Tilghman came to Princeton in 1986 as the Howard A. Prior Professor of the Life Sciences. Two years later, she also joined the Howard Hughes Medical Institute as an investigator. In 1998, she took on additional responsibilities as the founding director of Princeton‘s multi-disciplinary Lewis-Sigler Institute for Integrative Genomics.
A member of the National Research Council‘s committee that set the blueprint for the U.S. effort in the Human Genome Project, Tilghman also was one of the founding members of the National Advisory Council of the Human Genome Project Initiative for the National Institutes of Health.
She is renowned not only for her pioneering research, but for her national leadership on behalf of women in science and for promoting efforts to make the early careers of young scientists as meaningful and productive as possible. She received national attention for a report on "Trends in the Careers of Life Scientists" that was issued in 1998 by a committee she chaired for the National Research Council, and she has helped launch the careers of many scholars as a member of the Pew Charitable Trusts Scholars Program in the Biomedical Sciences Selection Committee and the Lucille P. Markey Charitable Trust Scholar Selection Committee.

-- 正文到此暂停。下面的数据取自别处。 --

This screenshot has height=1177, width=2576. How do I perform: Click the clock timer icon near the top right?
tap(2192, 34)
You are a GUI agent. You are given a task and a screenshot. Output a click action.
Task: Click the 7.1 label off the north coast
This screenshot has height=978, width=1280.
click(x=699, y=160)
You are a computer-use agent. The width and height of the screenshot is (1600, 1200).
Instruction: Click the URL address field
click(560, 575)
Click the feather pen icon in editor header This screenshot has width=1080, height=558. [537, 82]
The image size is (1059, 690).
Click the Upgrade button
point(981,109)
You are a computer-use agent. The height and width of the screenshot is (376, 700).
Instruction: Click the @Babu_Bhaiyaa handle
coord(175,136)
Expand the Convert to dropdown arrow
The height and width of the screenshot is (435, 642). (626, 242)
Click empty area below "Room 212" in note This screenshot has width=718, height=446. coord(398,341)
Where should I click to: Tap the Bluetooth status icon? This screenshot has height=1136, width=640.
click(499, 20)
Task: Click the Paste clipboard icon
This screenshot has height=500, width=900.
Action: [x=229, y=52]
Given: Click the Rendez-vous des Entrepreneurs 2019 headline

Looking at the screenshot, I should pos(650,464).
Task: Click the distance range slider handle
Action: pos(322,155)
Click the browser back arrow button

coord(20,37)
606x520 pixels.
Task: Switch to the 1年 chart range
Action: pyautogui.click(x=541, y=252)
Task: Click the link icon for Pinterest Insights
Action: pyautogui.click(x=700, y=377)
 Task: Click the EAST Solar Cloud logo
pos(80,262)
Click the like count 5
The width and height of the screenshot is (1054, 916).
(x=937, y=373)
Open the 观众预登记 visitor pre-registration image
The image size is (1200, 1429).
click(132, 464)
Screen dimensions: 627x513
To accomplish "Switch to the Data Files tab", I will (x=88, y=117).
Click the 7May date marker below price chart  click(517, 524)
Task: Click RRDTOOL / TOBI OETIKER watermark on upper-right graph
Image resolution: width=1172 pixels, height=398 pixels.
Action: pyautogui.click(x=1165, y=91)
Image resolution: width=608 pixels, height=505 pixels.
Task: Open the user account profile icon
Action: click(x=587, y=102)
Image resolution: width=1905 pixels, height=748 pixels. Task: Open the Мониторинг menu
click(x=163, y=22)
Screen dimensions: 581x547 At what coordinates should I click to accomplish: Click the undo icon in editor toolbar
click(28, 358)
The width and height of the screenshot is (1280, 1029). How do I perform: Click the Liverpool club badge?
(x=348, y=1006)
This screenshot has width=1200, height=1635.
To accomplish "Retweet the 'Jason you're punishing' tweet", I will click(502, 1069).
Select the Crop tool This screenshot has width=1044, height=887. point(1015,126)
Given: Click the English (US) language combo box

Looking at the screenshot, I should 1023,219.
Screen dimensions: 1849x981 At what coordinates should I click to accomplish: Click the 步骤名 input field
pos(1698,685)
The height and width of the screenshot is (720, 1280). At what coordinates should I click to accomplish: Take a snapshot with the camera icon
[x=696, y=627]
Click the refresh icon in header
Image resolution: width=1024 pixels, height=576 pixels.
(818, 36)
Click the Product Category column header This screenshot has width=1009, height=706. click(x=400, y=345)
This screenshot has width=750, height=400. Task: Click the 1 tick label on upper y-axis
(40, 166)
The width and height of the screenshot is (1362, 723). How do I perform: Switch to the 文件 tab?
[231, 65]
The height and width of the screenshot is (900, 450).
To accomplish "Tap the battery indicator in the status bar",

From 1993 through 2000, Tilghman chaired Princeton‘s Council on Science and Technology, which encourages the teaching of science and technology to students outside the sciences, and in 1996 she received Princeton‘s President‘s Award for Distinguished Teaching. She initiated the Princeton Postdoctoral Teaching Fellowship, a program across all the science and engineering disciplines that brings postdoctoral students to Princeton each year to gain experience in both research and teaching.
In 2002, Tilghman was one of five winners of the L‘Oréal-UNESCO international For Women in Science Award, and the following year received the Lifetime Achievement Award from the Society of Developmental Biology.
Tilghman is a member of the American Philosophical Society, the National Academy of Sciences, the Institute of Medicine and the Royal Society of London. She serves as a Trustee of The Jackson Laboratory and the Carnegie Endowment for International Peace.